Sony on Tuesday announced that it would immediately slash the prices of its PlayStation 3 by $100 in a bid to jumpstart sagging sales of its video game console. Additionally, the company will deliver a new "extremely streamlined" version of the PlayStation 3 in September; current versions of the console are tank-like and enormous.
Sony currently sells two versions of the PlayStation 3: a version with an 80GB hard drive that now costs $299 and a 160GB version that costs $399. The new, slimmer model will pack a 120GB hard drive and will cost $299.
"By launching a vast library of exciting and attractive software titles for PlayStation 3 this holiday season and offering customers a line-up of hardware models and pricing to match their preference, Sony will build on the momentum and accelerate the expansion of the PlayStation 3 platform," a statement from the company reads. That's one way to look at it. Previous to the price drop, Sony's least expensive model was more expensive than the most expensive Xbox 360, its closest competitor. But the PlayStation 3 also lags well behind market leader Nintendo Wii, which comes in a single $250 version.
Sony has tried to position the PlayStation 3 as the premium video game console, and even with the cuts it still has the pricing to match that description. The console has generally lagged well behind its competitors, and that gap has only grown during the current economic meltdown. In July, Sony sold just 122,000 consoles compared with 203,000 Xbox 360s and 252,000 Wii consoles. Overall, Sony has sold 24 million PlayStation 3s worldwide since its launch, compared with more than 30 million Xbox 360s and 53 million Wiis.

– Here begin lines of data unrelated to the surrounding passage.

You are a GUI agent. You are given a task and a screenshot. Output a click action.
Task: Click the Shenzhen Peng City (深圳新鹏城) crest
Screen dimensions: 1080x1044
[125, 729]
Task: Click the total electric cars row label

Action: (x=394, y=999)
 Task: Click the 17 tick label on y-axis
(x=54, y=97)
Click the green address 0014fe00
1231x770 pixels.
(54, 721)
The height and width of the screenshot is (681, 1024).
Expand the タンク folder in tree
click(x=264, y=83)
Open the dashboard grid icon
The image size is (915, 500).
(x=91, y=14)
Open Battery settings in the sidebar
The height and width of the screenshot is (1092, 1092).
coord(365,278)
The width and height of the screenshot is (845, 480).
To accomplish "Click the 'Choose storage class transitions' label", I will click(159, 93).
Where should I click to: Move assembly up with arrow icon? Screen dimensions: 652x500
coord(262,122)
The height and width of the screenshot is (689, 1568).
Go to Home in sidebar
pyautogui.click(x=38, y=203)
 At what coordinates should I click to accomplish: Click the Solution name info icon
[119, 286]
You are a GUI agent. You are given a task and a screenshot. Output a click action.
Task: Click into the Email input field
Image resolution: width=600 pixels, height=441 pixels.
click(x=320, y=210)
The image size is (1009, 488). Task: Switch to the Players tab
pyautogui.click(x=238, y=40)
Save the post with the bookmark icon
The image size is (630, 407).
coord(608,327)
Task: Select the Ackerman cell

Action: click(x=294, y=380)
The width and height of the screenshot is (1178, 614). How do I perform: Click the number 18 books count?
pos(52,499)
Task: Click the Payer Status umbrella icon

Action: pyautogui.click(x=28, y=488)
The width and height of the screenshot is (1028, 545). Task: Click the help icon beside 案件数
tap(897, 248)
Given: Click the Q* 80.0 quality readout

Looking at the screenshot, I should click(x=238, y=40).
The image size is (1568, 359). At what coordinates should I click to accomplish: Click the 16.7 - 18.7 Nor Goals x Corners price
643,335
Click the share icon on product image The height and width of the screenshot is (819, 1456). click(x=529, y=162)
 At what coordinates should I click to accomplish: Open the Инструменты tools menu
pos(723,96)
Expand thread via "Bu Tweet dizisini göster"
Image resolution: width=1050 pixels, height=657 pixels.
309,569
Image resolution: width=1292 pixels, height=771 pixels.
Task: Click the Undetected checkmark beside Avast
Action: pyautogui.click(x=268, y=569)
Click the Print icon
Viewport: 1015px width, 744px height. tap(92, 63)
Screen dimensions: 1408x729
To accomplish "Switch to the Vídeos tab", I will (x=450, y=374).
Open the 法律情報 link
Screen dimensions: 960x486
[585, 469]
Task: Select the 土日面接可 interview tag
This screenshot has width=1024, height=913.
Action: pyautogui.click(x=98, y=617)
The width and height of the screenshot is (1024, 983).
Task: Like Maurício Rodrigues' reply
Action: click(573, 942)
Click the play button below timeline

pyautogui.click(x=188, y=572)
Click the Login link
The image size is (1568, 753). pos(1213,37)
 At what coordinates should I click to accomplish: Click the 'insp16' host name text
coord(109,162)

Sony has flirted with success here and there, and the PlayStation 3 actually outsold the Xbox 360 for several months. But after Microsoft slashed the prices of its own console, PlayStation 3 sales nosedived. And the Sony division responsible for the PlayStation 3 has fared poorly during this time frame as result, posting a $420 million loss in the most recent quarter. Sony announced its first annual loss in 14 years in March and is on track for another year in the red.